Verliererinnen und Verlierer dieses Systems sind wir alle; denn diese Konzerne sind doch keine gemeinnützigen Vereine. Deswegen sagt die Linke ganz klar: Ihnen dürfen wir nicht überlassen, was auf unseren Tellern landet.

(Beifall bei der LINKEN)

Ihr Geschäftsmodell nimmt die Ausbeutung von Mensch und Natur billigend in Kauf, und die Zeche dafür zahlen wir am Ende alle. Deshalb wollen wir Linken gerade bei der Versorgung mit Lebensmitteln keine erpresserische Abhängigkeit von Konzernen. Verlierer wäre übrigens auch die Politik, die erpressbar wäre von Strukturen, die „too big to fail“ sind, wie bei den Banken. Das wollen wir Linken verhindern.

(Beifall bei der LINKEN)

Konzerne sollen nicht darüber bestimmen können, welche Lebensmittel wie produziert werden, was sie kosten und wer den Zugang zu ihnen hat. Die Konzernübermacht muss beendet werden. (Beifall bei der LINKEN) Vor ihr zu kapitulieren und beim Wachsen nur noch zuzusehen, ist aus unserer Sicht völlig unverantwortlich. Deswegen ist für uns als Linke hier Widerstand Pflicht.

(Beifall bei der LINKEN)

Wir brauchen dafür ein breites Bündnis auf den Straßen und den Plätzen, aber auch in den Parlamenten. Die Megafusion von Bayer und Monsanto kann und muss verhindert werden.
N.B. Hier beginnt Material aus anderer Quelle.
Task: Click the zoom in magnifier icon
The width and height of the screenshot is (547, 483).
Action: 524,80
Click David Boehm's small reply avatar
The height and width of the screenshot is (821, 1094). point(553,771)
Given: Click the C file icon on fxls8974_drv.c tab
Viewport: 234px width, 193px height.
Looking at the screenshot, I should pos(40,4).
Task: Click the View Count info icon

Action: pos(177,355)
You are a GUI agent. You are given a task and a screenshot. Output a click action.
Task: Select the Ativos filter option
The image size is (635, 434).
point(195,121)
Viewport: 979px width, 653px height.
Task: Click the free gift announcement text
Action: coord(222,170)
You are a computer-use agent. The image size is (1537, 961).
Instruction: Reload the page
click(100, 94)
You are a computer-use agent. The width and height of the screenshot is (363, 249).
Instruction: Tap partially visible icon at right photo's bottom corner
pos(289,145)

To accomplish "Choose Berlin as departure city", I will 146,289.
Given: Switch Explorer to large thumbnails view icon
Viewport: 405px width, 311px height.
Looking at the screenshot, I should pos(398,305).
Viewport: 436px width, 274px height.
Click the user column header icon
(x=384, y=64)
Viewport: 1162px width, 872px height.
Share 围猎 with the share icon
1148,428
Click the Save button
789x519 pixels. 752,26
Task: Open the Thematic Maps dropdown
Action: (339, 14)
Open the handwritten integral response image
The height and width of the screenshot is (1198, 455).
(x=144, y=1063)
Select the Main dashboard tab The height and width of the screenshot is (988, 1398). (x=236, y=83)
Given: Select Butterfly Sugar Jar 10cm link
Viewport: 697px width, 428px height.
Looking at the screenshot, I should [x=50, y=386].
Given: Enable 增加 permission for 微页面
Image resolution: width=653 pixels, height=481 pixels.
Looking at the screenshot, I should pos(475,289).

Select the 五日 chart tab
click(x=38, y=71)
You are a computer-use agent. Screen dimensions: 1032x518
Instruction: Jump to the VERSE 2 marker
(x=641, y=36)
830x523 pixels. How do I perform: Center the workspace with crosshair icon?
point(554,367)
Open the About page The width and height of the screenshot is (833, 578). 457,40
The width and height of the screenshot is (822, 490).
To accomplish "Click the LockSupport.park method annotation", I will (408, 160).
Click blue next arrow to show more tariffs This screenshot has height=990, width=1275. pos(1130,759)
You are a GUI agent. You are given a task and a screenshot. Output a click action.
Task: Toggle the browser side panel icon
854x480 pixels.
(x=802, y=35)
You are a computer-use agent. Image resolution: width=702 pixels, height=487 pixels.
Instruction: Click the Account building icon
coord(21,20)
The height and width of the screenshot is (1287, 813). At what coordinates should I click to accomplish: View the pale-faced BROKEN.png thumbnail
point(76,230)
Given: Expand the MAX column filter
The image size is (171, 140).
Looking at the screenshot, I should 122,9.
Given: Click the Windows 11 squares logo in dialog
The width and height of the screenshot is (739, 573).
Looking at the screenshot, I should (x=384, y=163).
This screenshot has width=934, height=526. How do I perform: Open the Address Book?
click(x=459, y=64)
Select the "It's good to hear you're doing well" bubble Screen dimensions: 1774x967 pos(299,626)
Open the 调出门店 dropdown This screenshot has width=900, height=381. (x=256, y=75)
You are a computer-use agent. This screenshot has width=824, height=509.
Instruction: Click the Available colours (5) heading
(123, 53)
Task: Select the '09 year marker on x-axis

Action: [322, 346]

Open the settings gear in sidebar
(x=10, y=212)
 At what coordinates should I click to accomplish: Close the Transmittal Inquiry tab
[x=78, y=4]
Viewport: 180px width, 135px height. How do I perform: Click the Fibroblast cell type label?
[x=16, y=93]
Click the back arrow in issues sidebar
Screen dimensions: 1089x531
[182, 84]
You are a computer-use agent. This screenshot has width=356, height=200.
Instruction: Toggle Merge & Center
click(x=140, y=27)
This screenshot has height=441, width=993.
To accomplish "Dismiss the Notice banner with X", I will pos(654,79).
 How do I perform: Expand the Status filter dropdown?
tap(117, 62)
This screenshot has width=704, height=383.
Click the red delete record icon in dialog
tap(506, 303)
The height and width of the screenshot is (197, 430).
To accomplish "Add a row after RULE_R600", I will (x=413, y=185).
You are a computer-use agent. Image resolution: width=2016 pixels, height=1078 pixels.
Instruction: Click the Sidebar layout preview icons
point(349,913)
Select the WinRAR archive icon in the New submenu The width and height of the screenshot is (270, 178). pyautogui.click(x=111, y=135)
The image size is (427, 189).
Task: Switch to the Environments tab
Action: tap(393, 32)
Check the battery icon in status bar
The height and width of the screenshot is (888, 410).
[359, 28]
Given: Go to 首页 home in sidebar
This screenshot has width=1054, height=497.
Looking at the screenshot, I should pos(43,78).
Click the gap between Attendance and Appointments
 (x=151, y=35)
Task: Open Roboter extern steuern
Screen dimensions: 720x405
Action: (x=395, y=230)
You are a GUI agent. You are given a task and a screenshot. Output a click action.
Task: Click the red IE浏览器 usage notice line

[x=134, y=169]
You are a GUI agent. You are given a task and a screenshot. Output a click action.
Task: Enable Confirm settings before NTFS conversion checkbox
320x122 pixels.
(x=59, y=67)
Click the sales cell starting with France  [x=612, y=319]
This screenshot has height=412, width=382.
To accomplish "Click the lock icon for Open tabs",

(Beifall bei der LINKEN sowie bei Abgeordneten des BÜNDNISSES 90/DIE GRÜNEN)

Aber es geht eben um mehr als diese Fusion. Wer eine Landwirtschaft will, die mit Respekt vor Mensch und Natur wirtschaftet und trotzdem von ihrer Arbeit leben kann, darf sie nicht von Gewinnen und Aktienständen von Konzernen abhängig machen. Das gilt ausdrücklich weltweit; denn die Folgen dieser Konzernübermacht sind in den ärmeren Regionen der Welt noch viel verheerender als bei uns. Insofern greift aus unserer Sicht der Antrag der Grünen zu kurz; denn die Kritik an der Megafusion von Bayer und Monsanto, von Dow und DuPont, von ChemChina und Syngenta darf sich nicht auf die Folgen für Umwelt und Ernährungssouveränität beschränken. Es müssen auch die sozialen Folgen thematisiert werden, wie etwa die wachsende Armut aufgrund existenzieller Abhängigkeit von solchen Strukturen. Das gilt nicht nur, aber eben auch für die Landwirtschaft. Zum Pflanzenschutz, dem zweiten Thema dieser Debatte. Ja, die besonders bienengefährlichen Wirkstoffgruppen, wie zum Beispiel Neonikotinoide, müssen aus linker Sicht verboten werden.

(Beifall bei der LINKEN)

Aber Pflanzenschutzmittel sind nur ein Teil des Problems; denn die Bestäuber und ihre wildlebenden Verwandten haben mehr Probleme als Pflanzenschutzmittel. Sie sind nicht nur besonders wichtig, weil sie die Nutzpflanzen bestäuben, sondern auch, weil sie eine sehr wichtige ökologische Rolle spielen. Deswegen ist es auch im Interesse der Landwirtschaft selbst, eine insektenfreundliche Bewirtschaftung der Flächen vorzunehmen.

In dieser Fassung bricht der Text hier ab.